Not many people engage in winter sports in Israel, and Barnabas has some advice for Israelis regarding the weather. “When I was there, it was really hot. If someone wants to cool off, they could try winter sports or go to the beach. If I go to the beach when its 35 or 40 degrees Celsius [95 to 104 Fahrenheit], I suffer. I need the cold.”

But what one sees in clips and beautiful photos from the skiing events doesn’t always match the reality. “Sometimes it snows or rains,” Barnabas noted.

When they visited the site of the Olympic ski events, it was minus 20 degrees Celsius. “That’s painful.
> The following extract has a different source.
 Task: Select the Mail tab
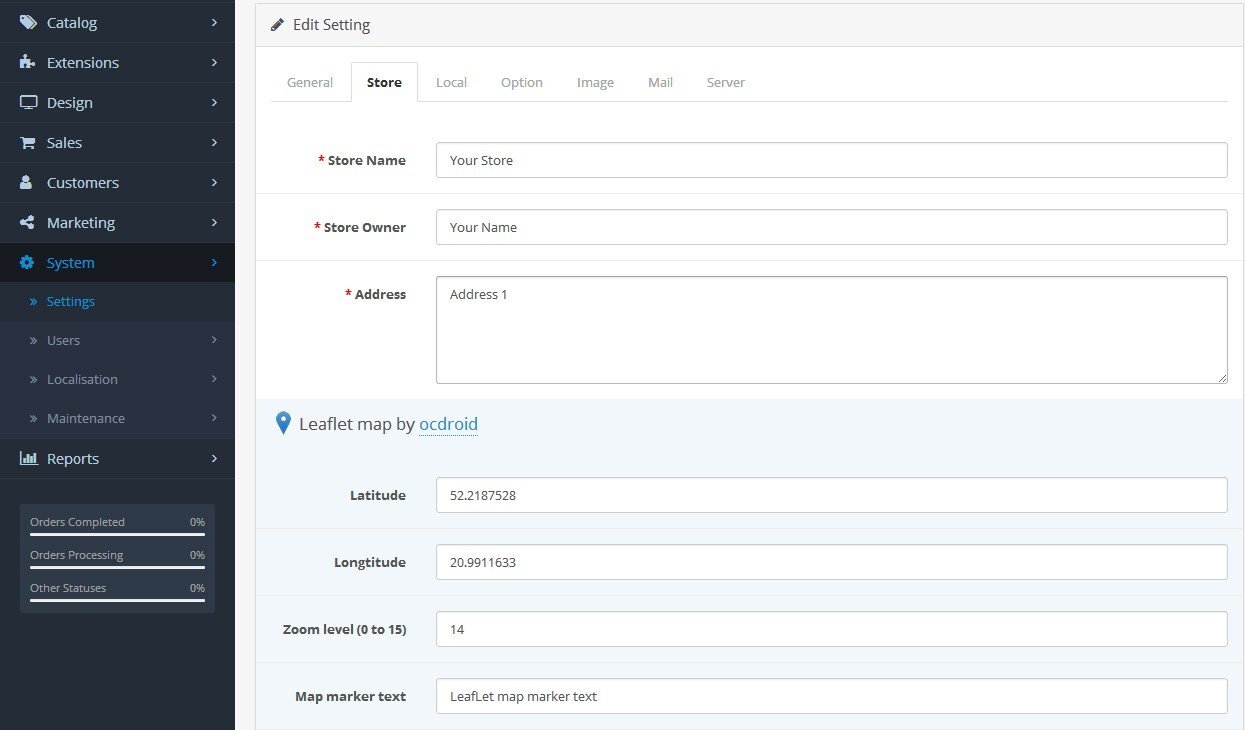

With the wind chill, it feels like minus 35 degrees.”

The two siblings don’t know when they’ll visit Israel next, but they expressed the hope that Israelis would watch them compete, even though it will be very early in Israel.

“I think skiing is very interesting,” Noa exclaimed. “If you watch it a few times, it becomes interesting. We’ll give it everything we’ve got.”

“Barni’s achievement is impressive by any measure, in the top winter sports event,” said Yaniv Ashkenazi, the head of Israel’s delegation in Beijing. “He proved from the outset that he deserves to be on the podium with the big players, and he has proven it again.”

Szollos, whose sister Noa is also competing for Israel in Beijing, will receive a monthly stipend from the Israeli Olympic Committee, Ashkenazi said. “I’m happy and proud that he’s part of Israel’s Olympic family.”

Gili Lustig, the CEO of Israel’s Olympic committee, congratulated Barnabas Szollos. “He and his sister are young and promising athletes who will continue to represent us at the next Winter Olympics in Italy,” he said.